Ein guter Anknüpfungspukt an die letztjährige Reise ist das grosse, Andy Warhol gewidmete Museum in Medzilaborce. Ohne dieses Museum gäbe es kaum einen Grund in diese östlichste kleine Stadt der Slowakei zu reisen – der Ort ist wirklich ziemlich abgelegen! Nach Wien, dem (auch schon abgelegenen) Umsteigebahnhof Kysak (wo wir die schon etwas ungeduldigen Velos auf den Asphalt setzen) sind wir nach drei Tagen dort. Grad rechtzeitig bevor das Gewitter beginnt. Fazit nach dem Sonntagnachmittäglichen Museumbesuch: Die Reise hat sich wirklich gelohnt, denn wo kann man die Originale der Bilder von Marylin Monroe, all der Königinnen, die Campbell Soup Dosen (auch als Bushäuschen vor dem Museum)  und Wayne Gretzky u.v.a.m. in einem Raum bestaunen. Just Great!

Die andere, dunkle Seite dieser Gegend haben wir heute auf dem „transgraniczna Trasa Rowerowa“ erfahren (grenzüberschreitender Veloweg). Der Anstieg zu einem kleinen Pässchen führt durch ein friedliches Tal und auf den Wiesen jagen einige Füchse einander hinterher. Am Strassenrand künden sowjetische Panzer davor, dass es in dieser Gegend einmal ganz anders zu und her ging.

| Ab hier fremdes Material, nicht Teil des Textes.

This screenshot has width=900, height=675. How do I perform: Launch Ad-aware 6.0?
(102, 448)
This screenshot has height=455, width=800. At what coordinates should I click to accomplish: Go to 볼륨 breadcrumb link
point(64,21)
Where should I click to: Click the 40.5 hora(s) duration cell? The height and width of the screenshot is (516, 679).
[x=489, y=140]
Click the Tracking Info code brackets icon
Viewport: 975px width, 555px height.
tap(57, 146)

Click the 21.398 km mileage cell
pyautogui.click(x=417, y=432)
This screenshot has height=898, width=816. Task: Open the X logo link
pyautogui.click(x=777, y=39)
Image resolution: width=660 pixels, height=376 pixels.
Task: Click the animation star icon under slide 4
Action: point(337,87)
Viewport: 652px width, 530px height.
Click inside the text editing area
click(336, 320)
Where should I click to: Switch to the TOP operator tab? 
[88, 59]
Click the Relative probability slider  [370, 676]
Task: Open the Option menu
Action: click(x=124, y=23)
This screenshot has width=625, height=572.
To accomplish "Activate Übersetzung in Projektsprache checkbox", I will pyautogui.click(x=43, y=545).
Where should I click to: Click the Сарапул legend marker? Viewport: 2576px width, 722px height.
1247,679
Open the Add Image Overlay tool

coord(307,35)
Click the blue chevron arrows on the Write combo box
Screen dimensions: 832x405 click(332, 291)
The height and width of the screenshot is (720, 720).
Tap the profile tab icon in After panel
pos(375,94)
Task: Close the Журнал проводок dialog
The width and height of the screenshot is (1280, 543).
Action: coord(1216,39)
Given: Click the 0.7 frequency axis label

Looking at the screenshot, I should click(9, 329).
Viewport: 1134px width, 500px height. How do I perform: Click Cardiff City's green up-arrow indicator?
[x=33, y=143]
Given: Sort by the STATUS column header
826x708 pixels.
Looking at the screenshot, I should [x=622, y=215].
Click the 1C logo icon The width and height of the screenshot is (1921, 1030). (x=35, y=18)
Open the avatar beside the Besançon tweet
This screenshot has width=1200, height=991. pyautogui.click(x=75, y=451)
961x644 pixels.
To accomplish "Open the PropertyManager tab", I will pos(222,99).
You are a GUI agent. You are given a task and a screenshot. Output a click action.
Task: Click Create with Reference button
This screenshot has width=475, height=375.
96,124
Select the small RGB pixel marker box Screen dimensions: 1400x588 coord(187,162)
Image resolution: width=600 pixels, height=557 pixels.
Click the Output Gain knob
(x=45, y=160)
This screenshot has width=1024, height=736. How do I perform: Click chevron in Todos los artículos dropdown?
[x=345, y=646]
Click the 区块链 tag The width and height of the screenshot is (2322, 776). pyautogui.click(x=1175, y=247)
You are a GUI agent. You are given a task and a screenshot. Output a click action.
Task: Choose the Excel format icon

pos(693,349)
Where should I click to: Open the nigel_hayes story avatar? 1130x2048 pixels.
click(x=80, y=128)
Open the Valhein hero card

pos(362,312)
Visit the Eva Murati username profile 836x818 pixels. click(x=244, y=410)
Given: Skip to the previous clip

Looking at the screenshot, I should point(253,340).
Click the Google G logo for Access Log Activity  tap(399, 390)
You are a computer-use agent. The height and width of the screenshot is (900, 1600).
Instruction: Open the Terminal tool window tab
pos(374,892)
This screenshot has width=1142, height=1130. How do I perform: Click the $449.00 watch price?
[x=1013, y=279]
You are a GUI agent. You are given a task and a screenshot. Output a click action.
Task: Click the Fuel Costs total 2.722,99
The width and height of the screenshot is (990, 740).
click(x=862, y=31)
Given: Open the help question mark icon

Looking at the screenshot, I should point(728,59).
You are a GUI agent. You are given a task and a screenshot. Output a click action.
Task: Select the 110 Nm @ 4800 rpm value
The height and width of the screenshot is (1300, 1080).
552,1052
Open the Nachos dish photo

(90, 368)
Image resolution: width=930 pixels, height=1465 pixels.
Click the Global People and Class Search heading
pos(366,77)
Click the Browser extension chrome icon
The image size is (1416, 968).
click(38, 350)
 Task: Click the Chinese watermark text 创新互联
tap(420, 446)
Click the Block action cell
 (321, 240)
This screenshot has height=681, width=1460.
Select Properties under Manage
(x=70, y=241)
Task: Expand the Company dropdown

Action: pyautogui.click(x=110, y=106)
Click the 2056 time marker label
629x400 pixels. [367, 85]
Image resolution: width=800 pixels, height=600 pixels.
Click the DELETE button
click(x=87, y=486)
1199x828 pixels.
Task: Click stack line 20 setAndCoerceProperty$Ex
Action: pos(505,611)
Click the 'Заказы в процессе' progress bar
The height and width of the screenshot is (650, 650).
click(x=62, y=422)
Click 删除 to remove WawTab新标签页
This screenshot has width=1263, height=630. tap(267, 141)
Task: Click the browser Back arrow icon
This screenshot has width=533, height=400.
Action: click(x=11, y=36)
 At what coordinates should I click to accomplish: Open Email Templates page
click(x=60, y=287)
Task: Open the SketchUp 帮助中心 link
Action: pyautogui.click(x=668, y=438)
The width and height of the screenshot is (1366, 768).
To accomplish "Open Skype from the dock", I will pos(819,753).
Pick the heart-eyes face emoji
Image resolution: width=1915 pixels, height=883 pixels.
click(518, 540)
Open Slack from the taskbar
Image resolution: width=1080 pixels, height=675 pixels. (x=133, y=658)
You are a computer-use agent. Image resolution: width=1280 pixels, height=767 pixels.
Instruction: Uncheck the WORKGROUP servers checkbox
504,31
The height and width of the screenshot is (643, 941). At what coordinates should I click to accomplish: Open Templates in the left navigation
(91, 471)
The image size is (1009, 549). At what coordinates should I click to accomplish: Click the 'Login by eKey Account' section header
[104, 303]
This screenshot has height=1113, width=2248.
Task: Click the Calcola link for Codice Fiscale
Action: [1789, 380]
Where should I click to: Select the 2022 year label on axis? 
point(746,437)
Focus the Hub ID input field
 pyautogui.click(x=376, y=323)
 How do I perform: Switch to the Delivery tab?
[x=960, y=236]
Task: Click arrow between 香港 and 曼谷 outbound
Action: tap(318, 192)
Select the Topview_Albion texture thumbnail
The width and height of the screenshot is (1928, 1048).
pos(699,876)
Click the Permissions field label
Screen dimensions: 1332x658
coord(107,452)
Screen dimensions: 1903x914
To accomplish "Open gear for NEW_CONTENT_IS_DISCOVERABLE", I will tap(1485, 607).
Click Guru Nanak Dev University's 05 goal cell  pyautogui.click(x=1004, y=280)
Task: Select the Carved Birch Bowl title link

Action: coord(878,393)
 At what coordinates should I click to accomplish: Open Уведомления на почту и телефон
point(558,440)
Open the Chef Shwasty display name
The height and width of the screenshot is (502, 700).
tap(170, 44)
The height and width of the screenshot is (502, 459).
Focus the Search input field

Hier fand gegen Ende des zweiten Weltkriegs die Operation XXX statt, mit der die Slowakei vom Hitler-treuen Marionettenregime befreit wurde. Noch grausamer muss es hier im ersten Weltkrieg gewesen sein, als der Stellungskrieg in Galizien in dieser Gegen geführt wurde. Im westeuropäischen Geschichtsunterricht werden uns Verdun und eventuell noch Isonzo vermittelt. Dass es in Galizien genau so war, davon erfahren wir kaum etwas. Und wenn man an einem schönen Sommertag wie heute hier durchradelt – man würde mit keinem Gedanken darauf kommen, ständen da nicht allenthalben Erinnerungstafeln. Die wurden auch erst in den letzten Jahren angebracht und auf einer steht zu lesen, dass der brave Soldat Schweijk mit seiner legendären Kompanie auf dem Pässchen kämpfte, wo heute die Velofahrer in einem kleinen Schutzhüttchen grenzüberschreitend Rast halten.